Dayne started to agree, but his nagging headache burst to life. As he rubbed his temples, he considered Macy’s words. “Tiarra isn’t an angelic model of what the world should be, but she does restrain the nut jobs.” His headache eased and he opened his eyes again.
“She is insane.”
Dayne whipped around to Macy. “You don’t know that.”
“She is crazy and that is a fact.”
“You don’t have Spirit, so there’s no way you can know that.”
“After all she has done to us. To you,” she cried, “and you still defend her.”
He stared at Macy, who mirrored his obstinacy. The hot jab of the headache began to build again.
“She has some kind of agenda going on that we are not privy to,” she said, louder. Her hands gestured and a sudden breeze caught the bits of grass clippings, swirling around them.
“Doesn’t matter,” Dayne said. “We’ve caught the girl. We were successful. Now I need to file a report.” His words tumbled from his mouth.
Macy’s face paled and he stiffened when Sable hissed.
“You think you’ve won.”
As he had earlier when the
tener unus
had first taken his measure, Dayne felt a terrible menace slice through his senses. Sable rose from the bench, her face cold with fury. “You think you’ve won,” she repeated, “just by finding me, guarding me. As if I can be caged so easily.”

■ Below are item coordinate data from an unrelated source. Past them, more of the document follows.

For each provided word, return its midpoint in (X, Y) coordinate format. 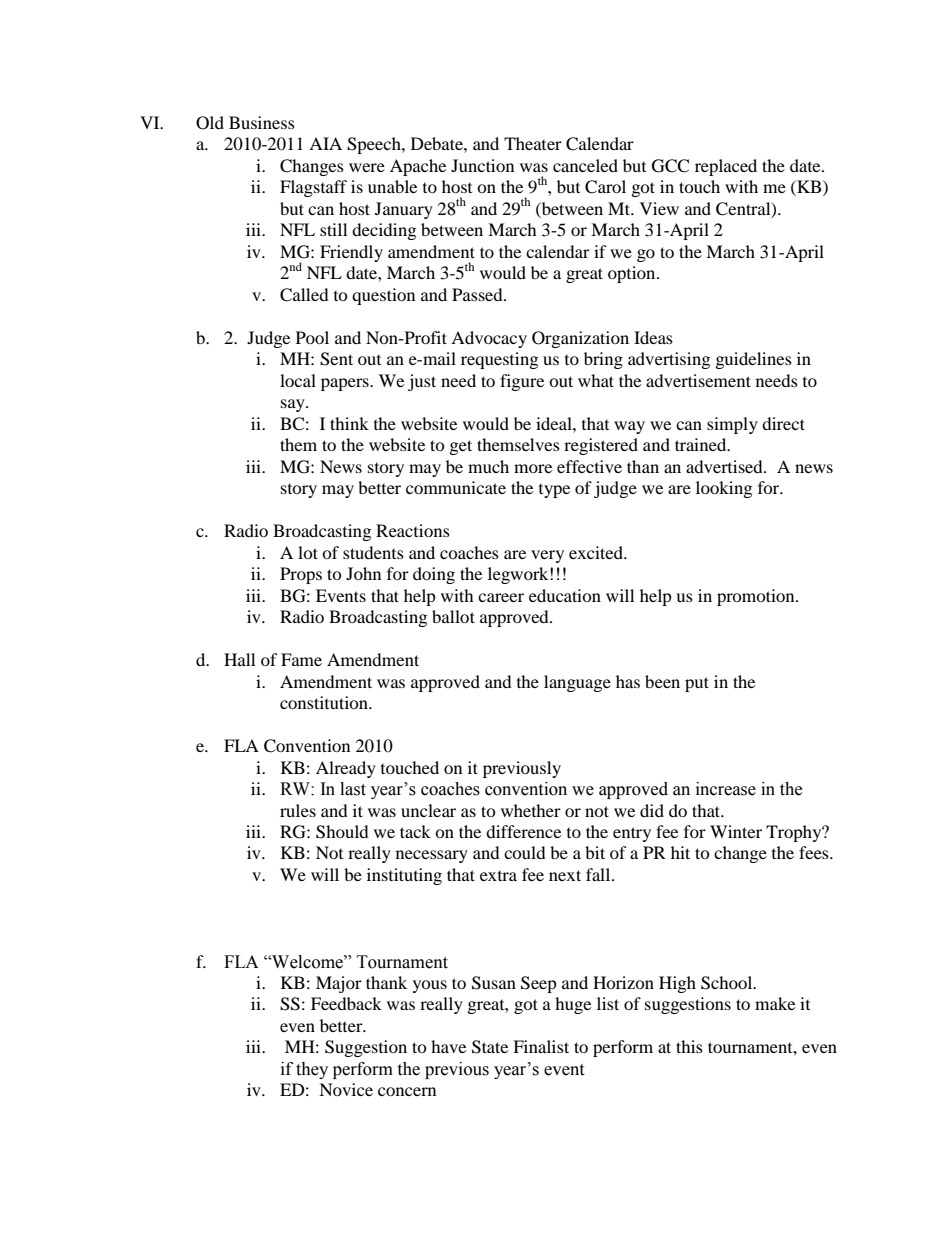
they (312, 1070)
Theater (533, 143)
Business (262, 122)
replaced (726, 167)
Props (301, 575)
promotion (757, 597)
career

A sudden gust of Air whirled around her, blowing her hair in wild tangles. Magic whispered in the wind, and he lost all pretense of denying her talent.
Her gaze locked on him. “You don’t know me. And Tiarra has no idea what I am capable of.”
She turned and, with unhurried steps, paced to the trail they had followed to the clearing. Dayne snapped his mouth shut and made as if to go after her. Macy stopped him with her hand.